# Problem details
Reproduce the lines from the one containing "Given: Click the Google" through the one containing "Looking at the screenshot, I should 1489,177.", inclusive, switching "dropdown" to "menu" and leaving all else unchanged.

- - - - - - -

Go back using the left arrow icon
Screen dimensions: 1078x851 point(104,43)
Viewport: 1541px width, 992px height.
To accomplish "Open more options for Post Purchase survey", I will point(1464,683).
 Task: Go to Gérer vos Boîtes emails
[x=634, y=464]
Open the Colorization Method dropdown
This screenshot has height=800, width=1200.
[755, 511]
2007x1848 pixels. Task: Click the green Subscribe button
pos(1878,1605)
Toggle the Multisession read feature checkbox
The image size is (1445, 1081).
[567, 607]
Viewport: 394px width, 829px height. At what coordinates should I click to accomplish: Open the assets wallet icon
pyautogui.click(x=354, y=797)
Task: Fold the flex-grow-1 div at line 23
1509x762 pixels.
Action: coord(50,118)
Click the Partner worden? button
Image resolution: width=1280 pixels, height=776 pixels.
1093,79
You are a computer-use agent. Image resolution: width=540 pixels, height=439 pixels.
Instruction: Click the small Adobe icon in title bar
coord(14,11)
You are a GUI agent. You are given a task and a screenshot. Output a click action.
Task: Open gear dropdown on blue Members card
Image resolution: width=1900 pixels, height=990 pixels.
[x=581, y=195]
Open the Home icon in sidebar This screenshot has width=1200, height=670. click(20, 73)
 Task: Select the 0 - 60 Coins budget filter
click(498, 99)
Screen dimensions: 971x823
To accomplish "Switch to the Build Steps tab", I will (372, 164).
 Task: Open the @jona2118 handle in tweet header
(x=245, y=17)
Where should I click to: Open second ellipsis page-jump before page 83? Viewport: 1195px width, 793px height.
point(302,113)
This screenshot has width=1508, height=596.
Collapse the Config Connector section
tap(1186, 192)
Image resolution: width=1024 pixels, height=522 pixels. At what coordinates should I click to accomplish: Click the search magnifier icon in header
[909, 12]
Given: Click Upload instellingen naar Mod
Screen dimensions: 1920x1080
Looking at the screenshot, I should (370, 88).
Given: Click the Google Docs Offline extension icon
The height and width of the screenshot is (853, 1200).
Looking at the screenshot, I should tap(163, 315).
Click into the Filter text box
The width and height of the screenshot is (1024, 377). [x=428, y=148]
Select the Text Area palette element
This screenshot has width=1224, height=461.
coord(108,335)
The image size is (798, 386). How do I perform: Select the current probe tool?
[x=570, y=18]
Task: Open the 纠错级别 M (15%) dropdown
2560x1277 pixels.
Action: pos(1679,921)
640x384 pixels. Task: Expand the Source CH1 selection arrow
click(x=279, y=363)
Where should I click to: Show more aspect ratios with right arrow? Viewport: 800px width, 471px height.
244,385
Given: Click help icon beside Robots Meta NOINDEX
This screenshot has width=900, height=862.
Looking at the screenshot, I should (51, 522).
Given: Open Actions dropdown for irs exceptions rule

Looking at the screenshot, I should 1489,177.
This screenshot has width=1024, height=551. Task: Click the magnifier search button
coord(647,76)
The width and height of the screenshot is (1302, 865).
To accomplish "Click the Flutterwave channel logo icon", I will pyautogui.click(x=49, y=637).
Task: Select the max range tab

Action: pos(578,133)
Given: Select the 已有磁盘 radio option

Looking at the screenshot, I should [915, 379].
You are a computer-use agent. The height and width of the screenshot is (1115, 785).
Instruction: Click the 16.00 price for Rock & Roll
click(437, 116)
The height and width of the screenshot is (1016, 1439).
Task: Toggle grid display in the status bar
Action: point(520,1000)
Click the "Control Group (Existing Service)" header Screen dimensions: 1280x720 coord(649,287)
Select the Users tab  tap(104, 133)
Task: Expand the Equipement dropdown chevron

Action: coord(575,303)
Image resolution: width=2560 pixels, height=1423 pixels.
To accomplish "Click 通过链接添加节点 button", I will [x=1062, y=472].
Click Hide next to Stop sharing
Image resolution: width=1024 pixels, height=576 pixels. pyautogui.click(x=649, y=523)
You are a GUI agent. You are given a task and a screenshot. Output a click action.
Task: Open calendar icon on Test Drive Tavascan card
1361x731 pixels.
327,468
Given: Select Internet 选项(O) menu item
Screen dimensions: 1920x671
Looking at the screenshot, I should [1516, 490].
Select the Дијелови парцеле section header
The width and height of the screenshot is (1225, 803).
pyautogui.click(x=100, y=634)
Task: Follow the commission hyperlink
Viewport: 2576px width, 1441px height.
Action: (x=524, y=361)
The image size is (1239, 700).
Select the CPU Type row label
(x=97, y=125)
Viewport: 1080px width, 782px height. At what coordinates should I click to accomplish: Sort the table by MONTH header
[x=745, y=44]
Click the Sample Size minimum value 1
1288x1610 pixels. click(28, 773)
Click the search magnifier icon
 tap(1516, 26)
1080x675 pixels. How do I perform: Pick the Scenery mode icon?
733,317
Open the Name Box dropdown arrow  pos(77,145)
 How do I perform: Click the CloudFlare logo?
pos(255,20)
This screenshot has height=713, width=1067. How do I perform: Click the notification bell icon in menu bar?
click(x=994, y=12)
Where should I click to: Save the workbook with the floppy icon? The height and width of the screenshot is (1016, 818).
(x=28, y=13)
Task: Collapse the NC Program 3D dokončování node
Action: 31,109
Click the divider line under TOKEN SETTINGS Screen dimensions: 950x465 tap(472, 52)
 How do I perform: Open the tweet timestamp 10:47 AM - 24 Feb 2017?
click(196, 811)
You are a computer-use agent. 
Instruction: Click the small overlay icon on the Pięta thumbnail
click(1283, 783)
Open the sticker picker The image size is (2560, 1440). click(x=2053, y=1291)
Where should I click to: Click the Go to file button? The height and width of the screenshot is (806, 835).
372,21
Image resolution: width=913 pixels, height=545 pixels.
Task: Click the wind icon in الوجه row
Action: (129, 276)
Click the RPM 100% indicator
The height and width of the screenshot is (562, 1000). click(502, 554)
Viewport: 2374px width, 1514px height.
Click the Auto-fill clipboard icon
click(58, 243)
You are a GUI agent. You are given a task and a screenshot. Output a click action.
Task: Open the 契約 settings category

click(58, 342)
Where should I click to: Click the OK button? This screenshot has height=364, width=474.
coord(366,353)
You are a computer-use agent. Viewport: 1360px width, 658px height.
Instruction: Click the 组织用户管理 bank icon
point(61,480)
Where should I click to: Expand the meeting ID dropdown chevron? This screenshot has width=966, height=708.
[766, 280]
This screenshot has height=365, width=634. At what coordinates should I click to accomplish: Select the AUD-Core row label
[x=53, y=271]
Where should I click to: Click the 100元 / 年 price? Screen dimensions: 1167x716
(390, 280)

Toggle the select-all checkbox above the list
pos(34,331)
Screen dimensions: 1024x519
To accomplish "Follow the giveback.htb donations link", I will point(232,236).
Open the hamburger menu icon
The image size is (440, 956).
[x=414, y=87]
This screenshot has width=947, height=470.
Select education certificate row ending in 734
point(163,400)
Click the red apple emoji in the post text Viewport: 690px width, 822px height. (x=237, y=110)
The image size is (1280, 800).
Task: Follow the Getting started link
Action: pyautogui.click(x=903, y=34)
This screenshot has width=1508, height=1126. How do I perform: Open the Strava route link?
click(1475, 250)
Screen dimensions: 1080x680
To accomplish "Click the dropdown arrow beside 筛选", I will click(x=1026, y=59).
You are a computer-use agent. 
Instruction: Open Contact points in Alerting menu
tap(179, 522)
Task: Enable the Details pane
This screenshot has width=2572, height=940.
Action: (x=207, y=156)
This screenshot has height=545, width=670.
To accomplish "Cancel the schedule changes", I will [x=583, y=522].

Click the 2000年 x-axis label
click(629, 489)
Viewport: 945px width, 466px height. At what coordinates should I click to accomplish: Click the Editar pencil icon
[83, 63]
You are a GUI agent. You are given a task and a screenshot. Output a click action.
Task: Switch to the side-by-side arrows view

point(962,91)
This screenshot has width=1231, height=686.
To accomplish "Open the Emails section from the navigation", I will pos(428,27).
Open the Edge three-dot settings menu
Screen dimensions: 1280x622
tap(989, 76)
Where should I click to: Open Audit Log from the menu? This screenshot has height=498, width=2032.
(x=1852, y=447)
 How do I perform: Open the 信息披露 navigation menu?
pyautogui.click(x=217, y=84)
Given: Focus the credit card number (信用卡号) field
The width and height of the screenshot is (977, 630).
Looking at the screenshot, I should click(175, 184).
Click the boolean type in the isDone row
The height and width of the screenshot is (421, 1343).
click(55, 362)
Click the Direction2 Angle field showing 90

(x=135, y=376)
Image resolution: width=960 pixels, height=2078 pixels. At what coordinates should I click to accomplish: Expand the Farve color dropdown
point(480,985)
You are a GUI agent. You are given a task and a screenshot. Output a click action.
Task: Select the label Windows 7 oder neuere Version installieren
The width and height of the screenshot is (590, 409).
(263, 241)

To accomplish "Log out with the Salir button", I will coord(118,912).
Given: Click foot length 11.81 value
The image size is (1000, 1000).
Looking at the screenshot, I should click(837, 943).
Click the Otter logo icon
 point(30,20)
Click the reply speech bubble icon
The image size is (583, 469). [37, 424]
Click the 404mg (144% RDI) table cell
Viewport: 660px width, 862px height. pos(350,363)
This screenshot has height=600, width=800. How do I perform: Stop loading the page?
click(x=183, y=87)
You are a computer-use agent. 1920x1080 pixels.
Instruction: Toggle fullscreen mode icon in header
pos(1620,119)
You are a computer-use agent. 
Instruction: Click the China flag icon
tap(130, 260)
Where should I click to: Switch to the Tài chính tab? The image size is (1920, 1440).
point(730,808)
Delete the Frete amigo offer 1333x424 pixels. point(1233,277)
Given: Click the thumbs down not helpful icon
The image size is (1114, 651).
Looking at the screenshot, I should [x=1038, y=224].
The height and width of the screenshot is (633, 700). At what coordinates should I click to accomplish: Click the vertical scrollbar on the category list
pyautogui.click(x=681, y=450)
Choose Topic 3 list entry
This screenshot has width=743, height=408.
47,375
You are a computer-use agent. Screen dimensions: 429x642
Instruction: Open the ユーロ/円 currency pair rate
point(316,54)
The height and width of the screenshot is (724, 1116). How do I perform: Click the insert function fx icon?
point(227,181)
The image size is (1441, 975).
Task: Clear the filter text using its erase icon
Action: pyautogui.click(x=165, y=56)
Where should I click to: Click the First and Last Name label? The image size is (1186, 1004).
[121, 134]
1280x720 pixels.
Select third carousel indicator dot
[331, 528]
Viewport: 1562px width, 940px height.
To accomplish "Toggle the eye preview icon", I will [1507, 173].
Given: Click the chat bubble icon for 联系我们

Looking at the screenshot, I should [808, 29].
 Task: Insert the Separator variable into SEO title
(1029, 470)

- - - - - - -

# Final result
Given: Click the Google Docs Offline extension icon
The height and width of the screenshot is (853, 1200).
Looking at the screenshot, I should tap(163, 315).
Click into the Filter text box
The width and height of the screenshot is (1024, 377). [x=428, y=148]
Select the Text Area palette element
This screenshot has width=1224, height=461.
coord(108,335)
The image size is (798, 386). How do I perform: Select the current probe tool?
[x=570, y=18]
Task: Open the 纠错级别 M (15%) menu
2560x1277 pixels.
Action: pos(1679,921)
640x384 pixels. Task: Expand the Source CH1 selection arrow
click(x=279, y=363)
Where should I click to: Show more aspect ratios with right arrow? Viewport: 800px width, 471px height.
244,385
Given: Click help icon beside Robots Meta NOINDEX
This screenshot has width=900, height=862.
Looking at the screenshot, I should (51, 522).
Given: Open Actions menu for irs exceptions rule

Looking at the screenshot, I should 1489,177.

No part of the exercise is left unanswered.